Because of its small economic significance, animal breeding for fur production has been banned in Italy since January 2022. With an amendment to the Budget Law 2022, not only was the ban introduced, but also 6 million was allocated to compensate the few remaining breeders over two years. An implementing decree was to be issued within a month on the fate of the animals, and the decommissioning of the facilities was scheduled for 30 June of the same year.
To date, however, the situation is a legal and sanitary anomaly. The animals from the cages have never been released, if at all, following the sanitary culls that affected some of the farms affected by SARS-CoV-2. The decree to allow their hypothetical transfer is missing for reasons that the competent ministries do not report, even when questioned by parliamentary questions, and the only exit strategy seems to be that of contagion and culling.

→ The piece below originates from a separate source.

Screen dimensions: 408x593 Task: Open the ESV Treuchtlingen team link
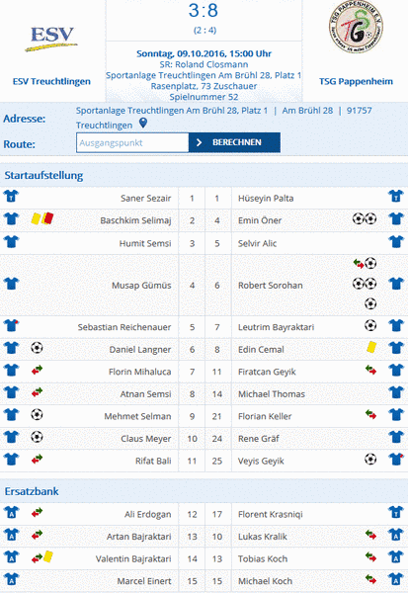pyautogui.click(x=51, y=81)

It is not clear whether in the two-year period 2024-2025 the farmers received further compensation or how they kept the animals. The only certainty is that it would have been more useful and sensible to endorse the first version of the amendment, which also allocated funds for the ecological reconversion of facilities, instead of leaving farmers and animals in the current implementation limbo - a short-sighted choice of reactionary political forces, historically 'friends' of the sector.
"The business of breeding animals for fur production is an economic dead end and involves health risks that Europe can no longer ignore. The only truly ethical choice is to end it once and for all. We need an EU-wide ban accompanied by a well-structured phase-out phase, which guarantees a fair transition for those few European breeders still involved in this outdated practice", concludes MEP Carolina Morace (The Left).
Thousands of people have already signed a open letter from the organisation Humane World for Animals to European Commissioner Várhelyi, calling for such a ban.